I'm trying to solve some ODEs in MatLab and seeing as the variables in the equations are populations they need to be constrained to being positive. So I tried using odeset() before calling the equation solver to make them non-negative but on plotting the values afterwards they are actually negative at times (in the code below it is the magenta line). What am I doing wrong?
Here's some code:
%Lots of variables
includeJ=1;
cullLIRate=1/2000;
cullDIRate=1/2000;
N = 16800;
beta = 2e-7;
delta = 0.5;
gamma = 1/50;
sigma = 1/400;
mu = 1/365;
maxTime = 30*365;
kappa = N;
gR = 0.05;
mJ = 1/3650;
initJPerAdult = 10;
numInitE = 1000;
TSpan = [0,maxTime];
initState = [N-numInitE,numInitE,0,0,0,initJPerAdult*N];
%IMPORTANT BIT HERE
options = odeset('NonNegative', 1:6)
scirSoln = ode45(#equation,TSpan,initState,[],beta,delta,gamma,sigma,mu,kappa,gR,mJ,cullLIRate,cullDIRate,includeJ);
scirVals = deval(scirSoln,timeToPlot);
plot(timeToPlot,scirVals(1,:));
hold on;
plot(timeToPlot,scirVals(3,:),'k');
plot(timeToPlot,scirVals(4,:),'g');
plot(timeToPlot,scirVals(6,:),'m');
timeToPlot = [0:max(TSpan)/1000:max(TSpan)];
The code for equation(...) is:
function retVal = equation(t,y,beta,delta,gamma,sigma,mu,kappa,gR,mJ,cullLIRate,cullDIRate,includeJ)
retVal = zeros(6,1);
S = y(1);
E = y(2);
LI = y(3);
DI = y(4);
R = y(5);
J = y(6);
retVal(1)= mJ * J - beta * S * (delta * LI + DI);
retVal(2) = beta * S * (delta * LI + DI) - gamma * E;
retVal(3) = gamma * E - (cullLIRate + sigma) * LI;
retVal(4) = sigma * LI - (mu + cullDIRate) * DI;
retVal(5) = mu * DI + cullLIRate* LI + cullDIRate * DI;
retVal(6) = gR * S * (1 - S / kappa) - mJ * J;
end
You are not passing your defined odeset (options variable) to the ODE45 - solver.
The syntax for the ODE45 is: [T,Y] = ODE45(ODEFUN,TSPAN,Y0,OPTIONS,P1,P2...)
Glad it worked! :)

***

* [Complete the following]
(a) According to the MATLAB thread, what was wrong with how ode45 was called?
(b) In the MATLAB thread, list every variable that the equation function assigns from y(1) through y(6).
(c) Transcribe the stretch of the MATLAB thread from "I'm trying to" through "I doing wrong?".
Base your work only on the MATLAB thread, not on the data.

* [Material]
***

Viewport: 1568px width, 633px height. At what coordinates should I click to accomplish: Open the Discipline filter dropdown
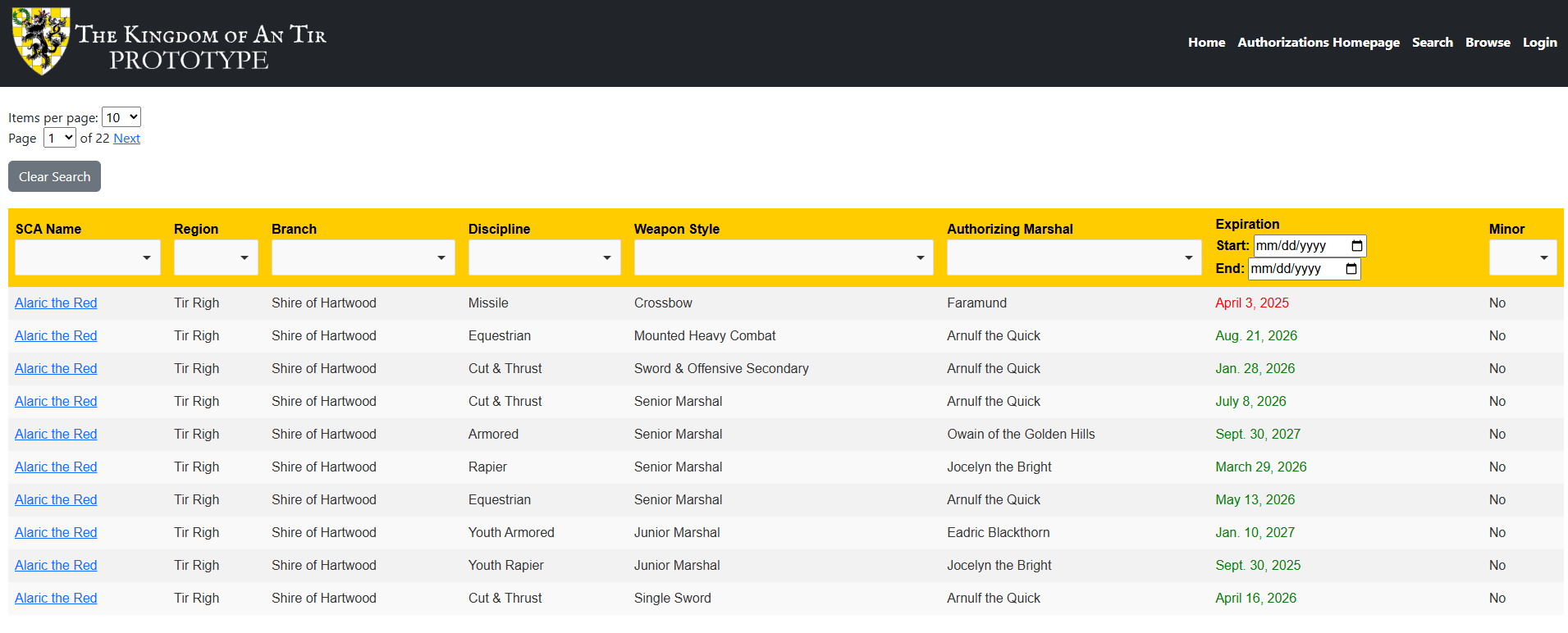point(544,257)
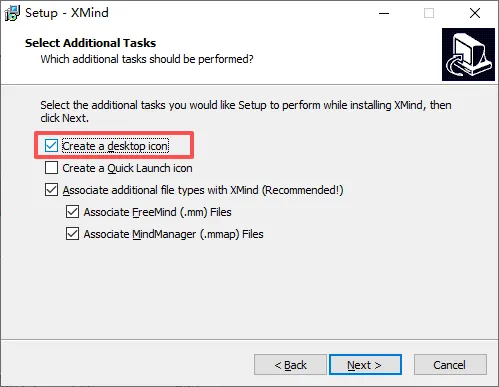Untick the additional file types checkbox square

click(x=51, y=190)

***

* [The answers]
(a) The options variable defined with odeset was not passed to the ode45 solver.

(b) S, E, LI, DI, R, J

(c)
I'm trying to solve some ODEs in MatLab and seeing as the variables in the equations are populations they need to be constrained to being positive. So I tried using odeset() before calling the equation solver to make them non-negative but on plotting the values afterwards they are actually negative at times (in the code below it is the magenta line). What am I doing wrong?